US Job Openings, Consumer Sentiment Surge Higher

Originally published at The Boock Report

Industrial production in February saw a nice bounce back after weakness in January. The headline print was up 1.1% m/o/m vs the estimate of up .4%, only partially offset by a two tenths downward revision to January. The manufacturing component was the key driver as it saw a gain of 1.2% m/o/m vs the forecast of up .5% (Jan was revised down by also 2 tenths). The main contributor to this was a 3.9% m/o/m spike in auto production while machinery, computer/electronics rose too.

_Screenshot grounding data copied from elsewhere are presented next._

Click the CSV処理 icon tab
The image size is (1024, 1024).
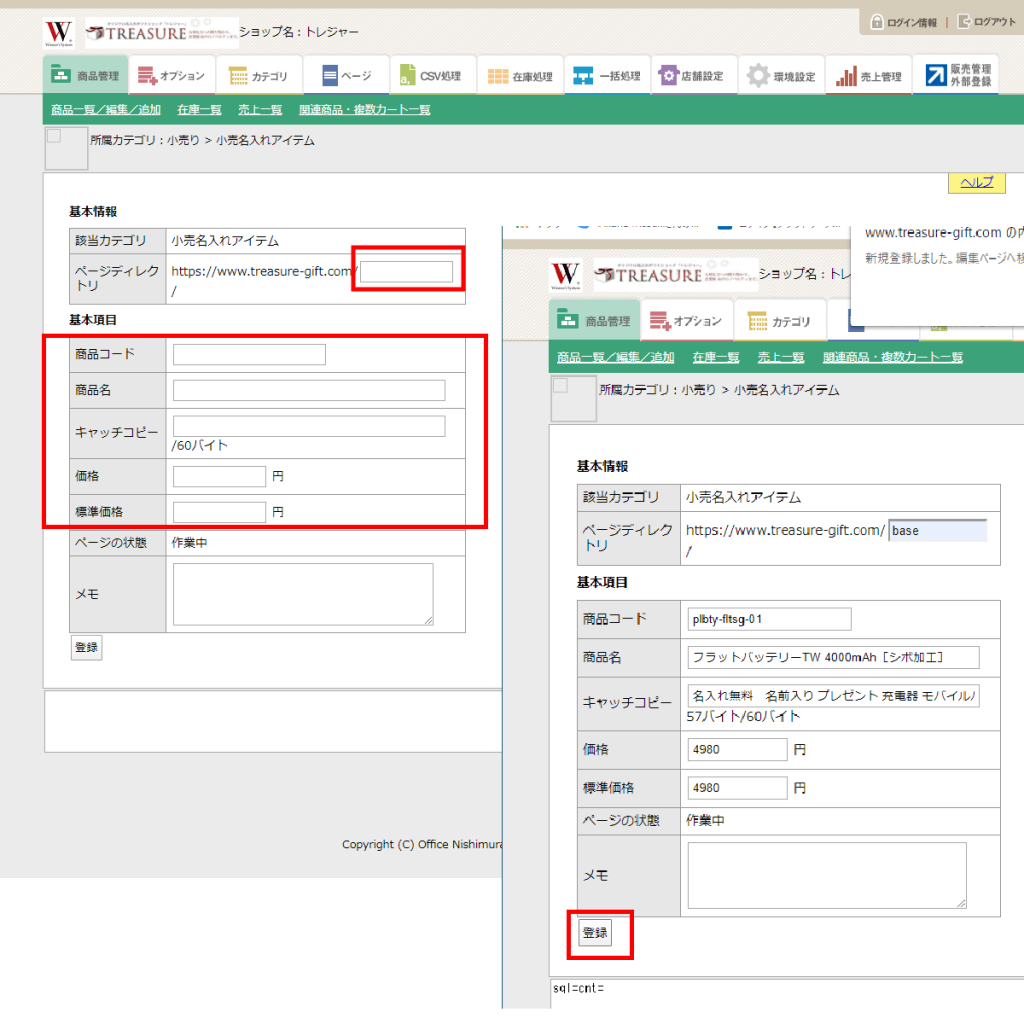tap(430, 76)
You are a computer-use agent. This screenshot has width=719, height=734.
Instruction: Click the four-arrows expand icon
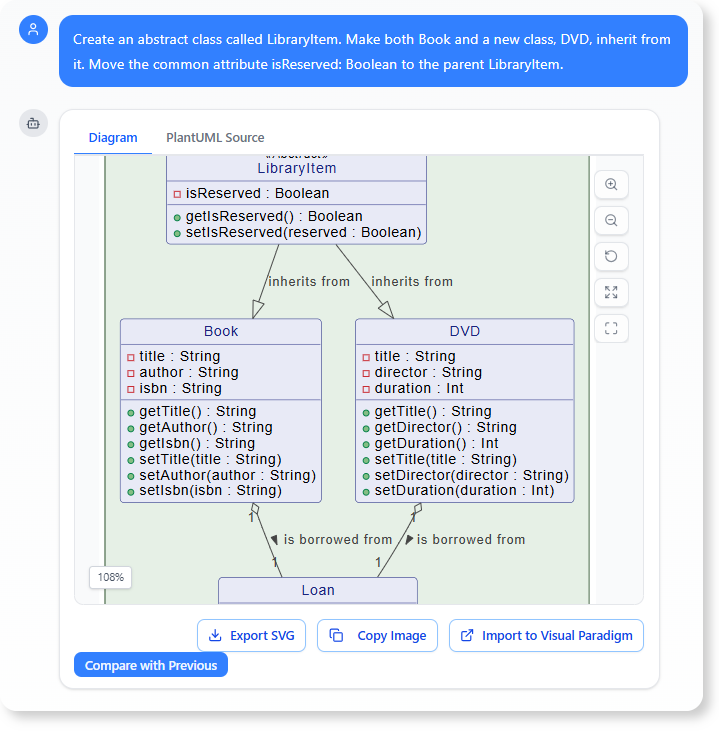point(611,292)
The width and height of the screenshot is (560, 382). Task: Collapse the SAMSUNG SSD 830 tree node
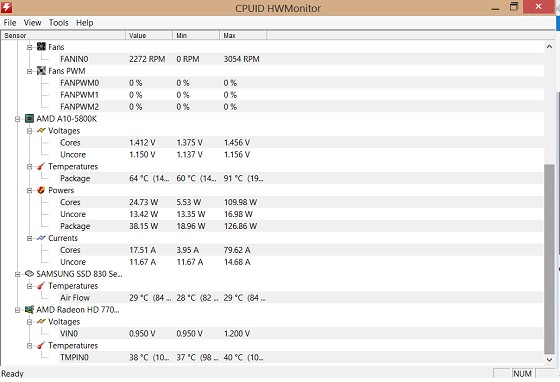(x=17, y=274)
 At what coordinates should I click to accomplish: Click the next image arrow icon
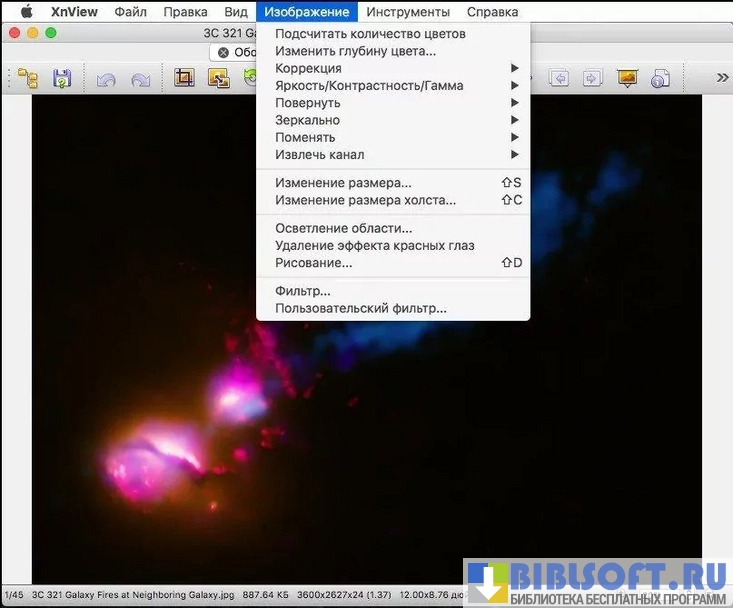point(592,78)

Outside of manufacturing, we saw 4.3% m/o/m rise in mining and a drag from utility output as the weather thawed out.

Capacity utilization did improve to 78.1% but it is still below where it was in 2014 at 79.1% and remains below the very long term average of about 80%. This might help to explain why capital spending still remains sluggish even with the new tax incentive to change that.

Bottom line, this bounce in production joins the rebuild in inventories that we’ve seen the past few months which came after a big draw due to the storms last fall. We can also throw in the weak dollar and strength in overseas economies as helping out. I don’t though expect the auto production gain seen in February to continue because sales are slowing for new cars, especially as competition with used ones really heats up with so many this year and next coming off lease. The improvement in mining and machinery certainly correlates with the rise in energy prices and industrial materials. Semi production has helped contribute to the 5.6% y/o/y gain in computers/electronics. Big picture, notice that manufacturing production has yet to surpass its 2007 peak.

MANUFACTURING IP

This upside in IP could help bring Q1 GDP estimates back above 2%. The Atlanta Fed in particular is at 1.9%.

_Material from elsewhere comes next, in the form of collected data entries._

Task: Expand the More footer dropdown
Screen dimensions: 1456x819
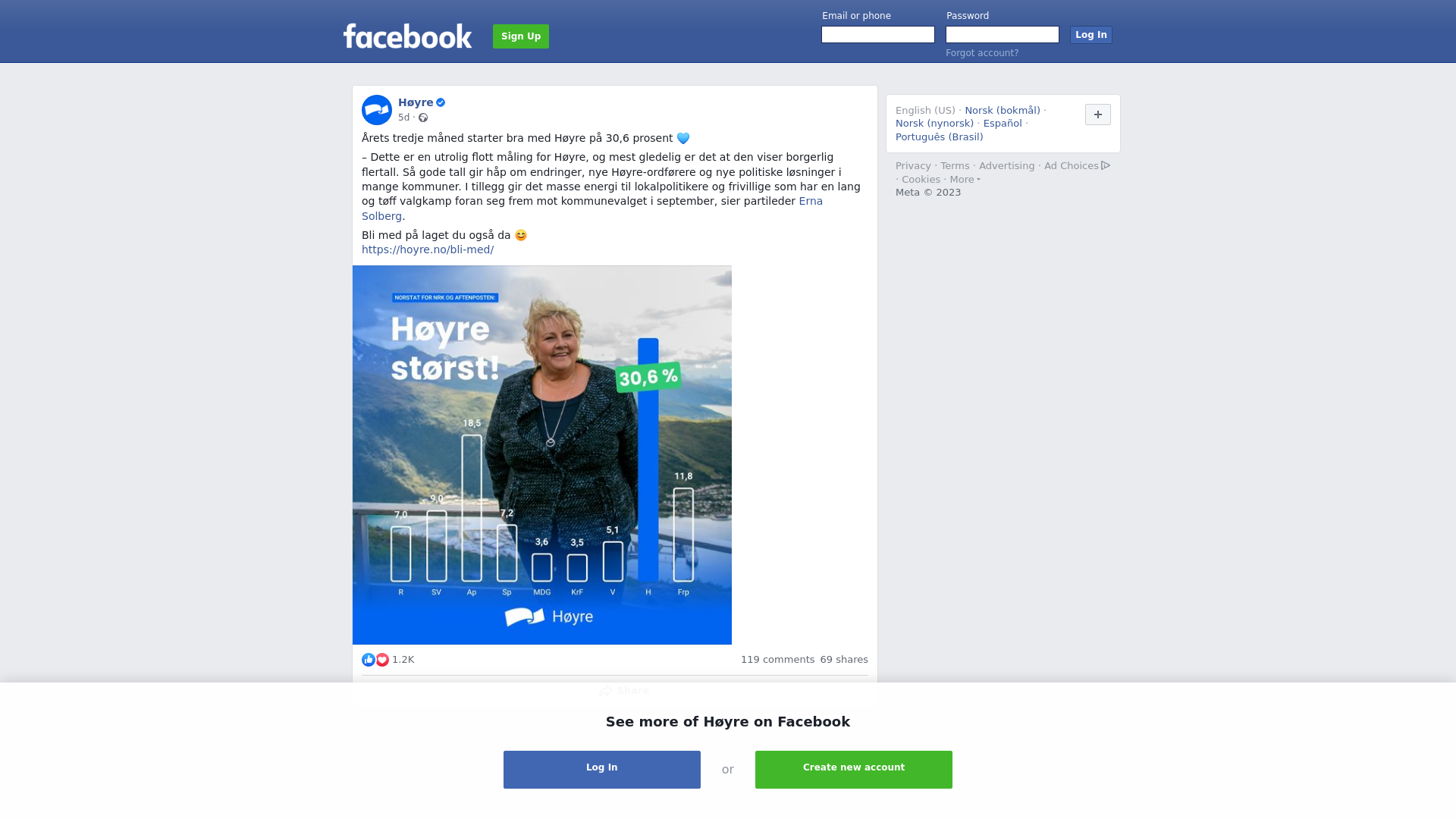Action: pos(965,180)
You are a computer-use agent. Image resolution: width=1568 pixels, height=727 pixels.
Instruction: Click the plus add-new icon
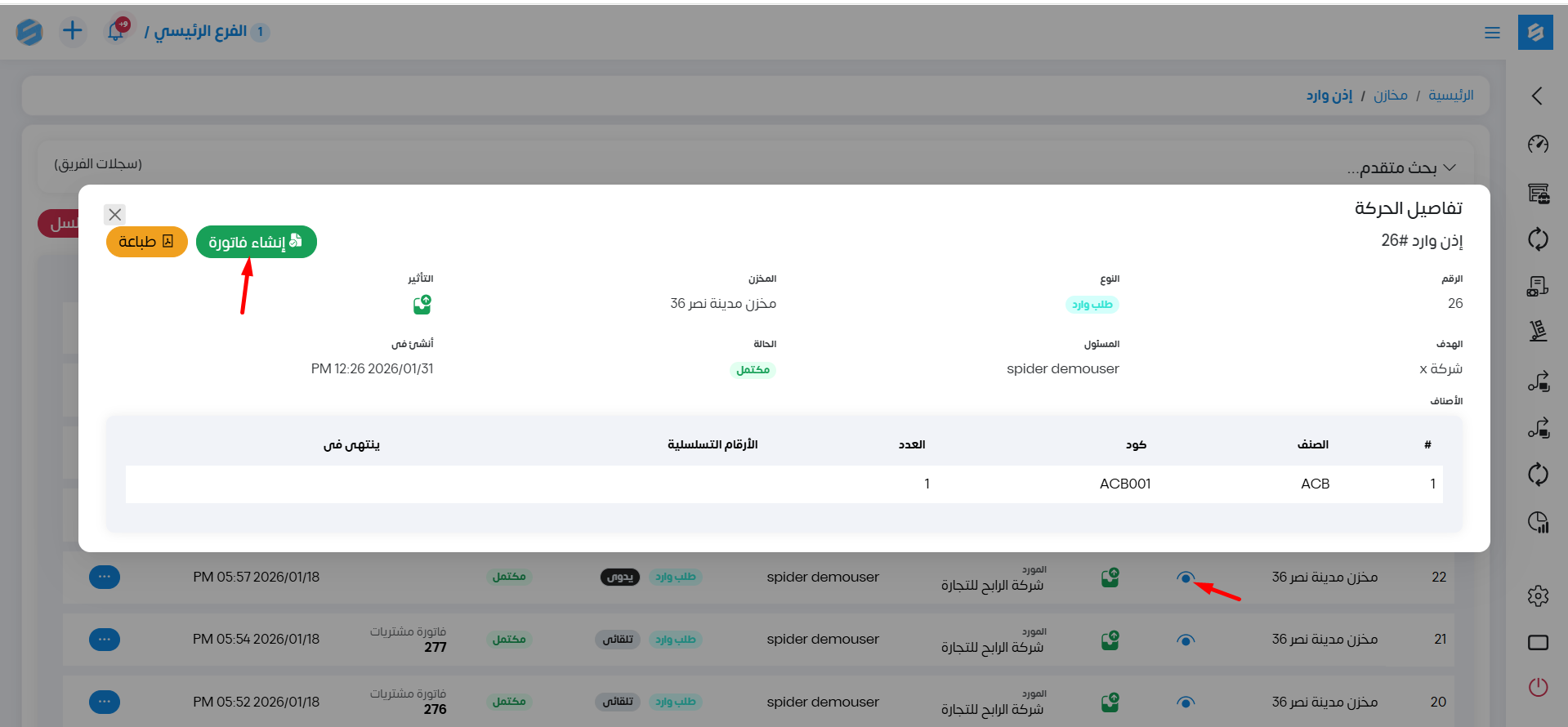pyautogui.click(x=73, y=32)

The preliminary UoM consumer confidence index for March improved to 102 from 99.7 and that was 2.7 pts better than expected. We are now at the best level since 2004 (it peaked at 112 in January 2000). The components though were mixed as Current Conditions jumped by almost 8 pts while Expectations was lower by 1.4 pts. I do want to highlight this on the inflation theme I keep harping on: one year inflation expectations rose two tenths to 2.9%. That is the most in 3 years. I also need to highlight what is potentially great for employees but also adds to the overall inflation story (especially if productivity doesn’t improve): those expecting Higher Income rose to the highest on record in this survey dating back to 1978. The underline is mine. Those expecting more employment rose 1 pt to the best since 1984.

Those expecting HIGHER INCOME

I can’t explain this but Business Expectations Over the Last Few Months fell 18 pts m/o/m to a 3 month low. Maybe that correlates to a modest Q1 growth rate vs the initial belief that 2018 would start off much stronger.

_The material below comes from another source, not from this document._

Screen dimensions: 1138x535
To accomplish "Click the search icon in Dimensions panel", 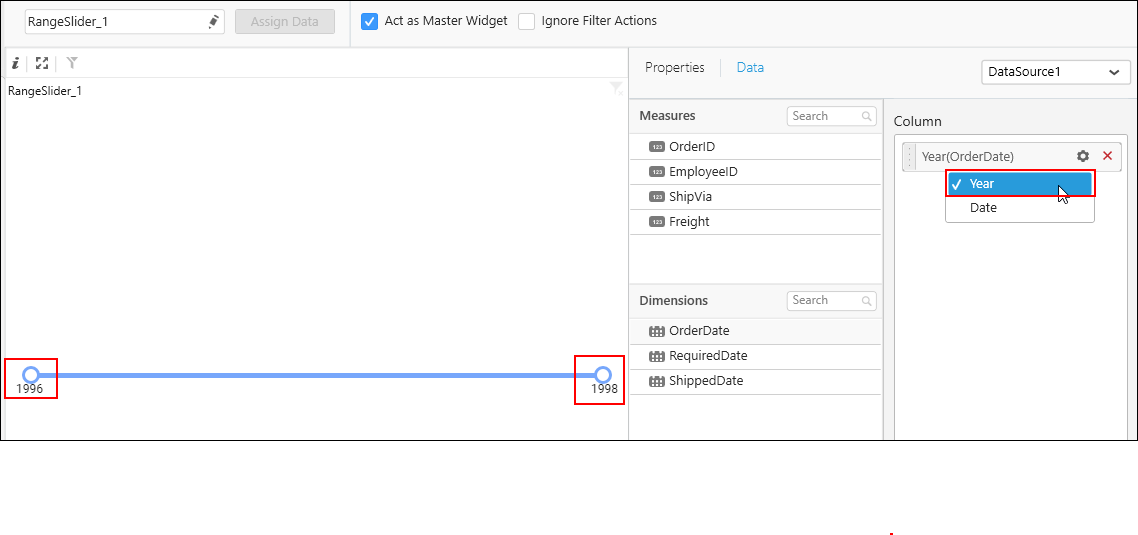I will pyautogui.click(x=867, y=301).
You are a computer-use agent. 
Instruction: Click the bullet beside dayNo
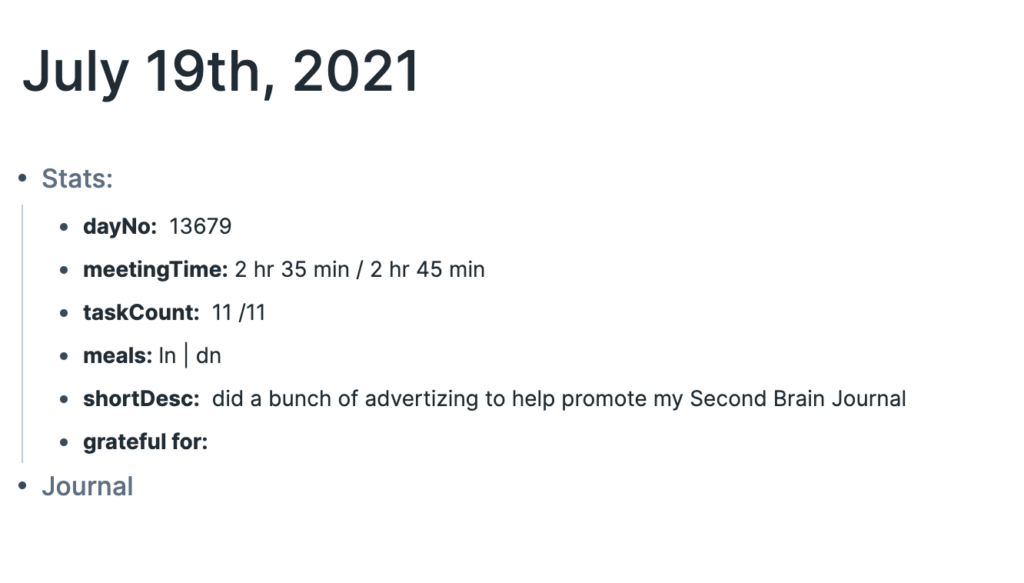64,227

Even with the rise in confidence, the answers to spending plans remained mixed. Those that said it’s a good time to buy a major household item rose 8 pts to the best since April 2000. There was no change in those planning to buy a car/truck. With housing, those that said it’s a good time to buy a house rose 5 pts to match a 5 month high BUT, those that said it’s a good time to sell a house was up by 6 pts to the most since August 2005 and 1999 before that.

Bottom line, consumer confidence is very good and expectations for rising incomes and employment is the main reason. This though comes with higher inflation expectations and we know the upside risk to this is in turn rising incomes if companies can’t offset with higher productivity. I do want to repeat my belief that consumer confidence indices should not be used as a guide as to how consumers will behave in coming months and quarters. That said, we have seen 3 punk months of retail sales. I’m hoping as consumers get tax refunds and see that they are paying less income taxes that spending will improve.

The JOLTS data on job openings in January saw a big jump to 6.3mm. That was 400k more than expected and brings it to the highest amount of job openings on record since this data set started in 2000. Construction alone saw a need for 100k more workers vs December while manufacturing also saw more demand for labor. We hear all the time that there is shortage of truck drivers that is straining supply chains. Well, the transportation sector saw job openings spike by 113k m/o/m.

Bottom line, the demand for labor is pretty strong but the issue of supply remains. Yes, we saw increases in participation in the February jobs report (this data today is for January) and hopefully more of these job openings were filled by the labor supply still on the sidelines.